Я объясняю ему, что я — сотрудник полиции.

Подходят два кембриджских копа, помахивая дубинками, в синей униформе. «Он — не коп, — говорит один управляющему. — Мы никогда его не видели». Тогда я показываю бляху бостонской полиции. Говорю: «Я — сержант бостонской полиции». «А, так ты бостонский полисмен, — тут они чуть не прошлись по мне дубинками. — Здесь не Бостон, а Кембридж! Что ты тут делаешь?» Я кричу, сидя на тротуаре, засыпанном осколками стекла: «Мой босс — инспектор Флинн, и о том, что я тут делаю, можете спросить у него»!

— Они не спросили, — вставил Флинн.

— «Инспектор Флинн? — один чуть не рассмеялся мне в лицо. — Придумай что-нибудь еще. В Кембридже никто не верит, что такой человек существует».

Гроувер все стоял в дверном проеме, побитый, печальный, руки его болтались как плети.

Потом он медленно покачал головой.

Губы его беззвучно шевелились.

— Бедный Гроувер! — Дженни стряхнула пальцем крошки от гренка.

Затягивающуюся паузу нарушил Флинн:

— Гроувер, выслушав тебя, я понял, что ты упустил важную часть инструктажа. Я приказал тебе притвориться, будто хочешь их арестовать.
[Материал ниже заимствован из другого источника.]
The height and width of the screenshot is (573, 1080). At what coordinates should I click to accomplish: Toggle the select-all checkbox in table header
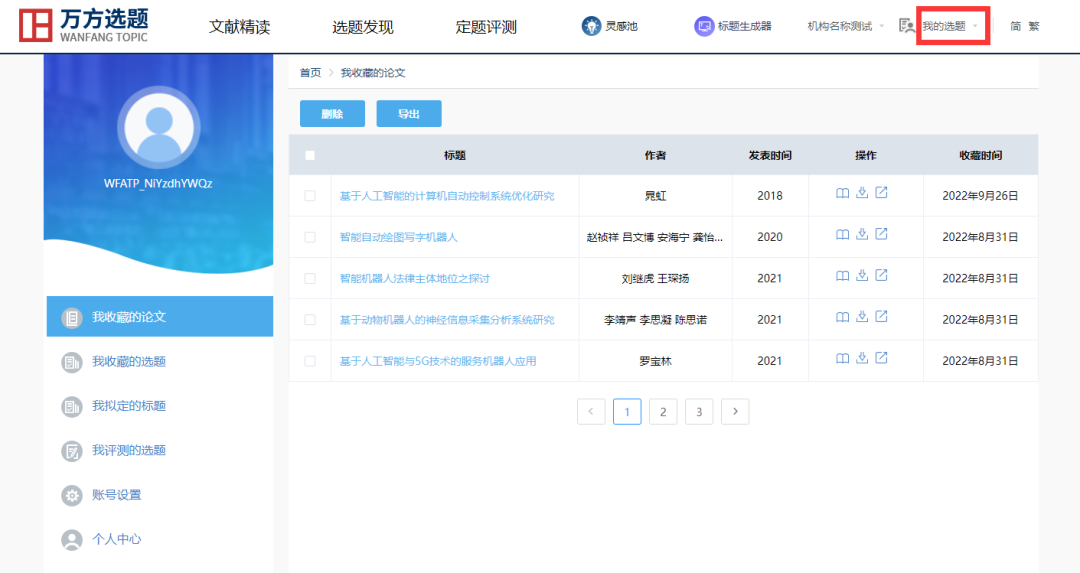(x=310, y=155)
А задача действительно их арестовать тебе не ставилась. И если ты таки пытался надеть на одного из них наручники, то этим нарушил приказ. За что и пострадал.

— Я подумал, если поймаю одного… — Гроувер поник головой.

— …то покажешь себя молодцом перед толпой зевак. И твоя честь не пострадает, — закончил за него Флинн. — Этого как раз и не требовалось. Я хотел, чтобы они поработали на меня!

— Так и получилось, па, оба убежали, — резонно заметила Дженни.

— А сержанту Уилену досталось, — добавил Уинни. — И крепко досталось.

Флинн поднялся.

— Он получил не больше того, что заслужил.

— Я очень сожалею, сержант, — внесла свою лепту Элсбет. — Энергия из моих сыновей бьет ключом. Они могут справиться с кем угодно!

— Да, парни решительные. — Флинн надел пальто. — Впрочем, это неудивительно, воспитывал их я!

Глава 13

В огромном полутемном ледяном ангаре Хесс встретил Флинна злобным взглядом.

— А где твой помощник-недоумок?

— Я приказал ему ехать домой. Ему вчера немного намяли бока, разумеется, при выполнение боевого задания, и он слишком зол, чтобы принести хоть какую-то пользу. А уж ожидание около ломбардов совсем его деморализовало.

— Ломбардов? — рассеянно спросил Хесс. — Каких еще ломбардов?

— Мы остановились у трех или четырех, и я быстренько заглядывал в каждый. И вчера я побывал в пяти или шести. Пока результат нулевой. Вы и представить себе не можете, как много ломбардов в одном лишь Бостоне.

— Хватит вешать мне лапшу на уши, — прорычал Хесс. — Другими словами, ты и твой идиот-охранник вчера набрались, но ты утром встать смог, а он — нет.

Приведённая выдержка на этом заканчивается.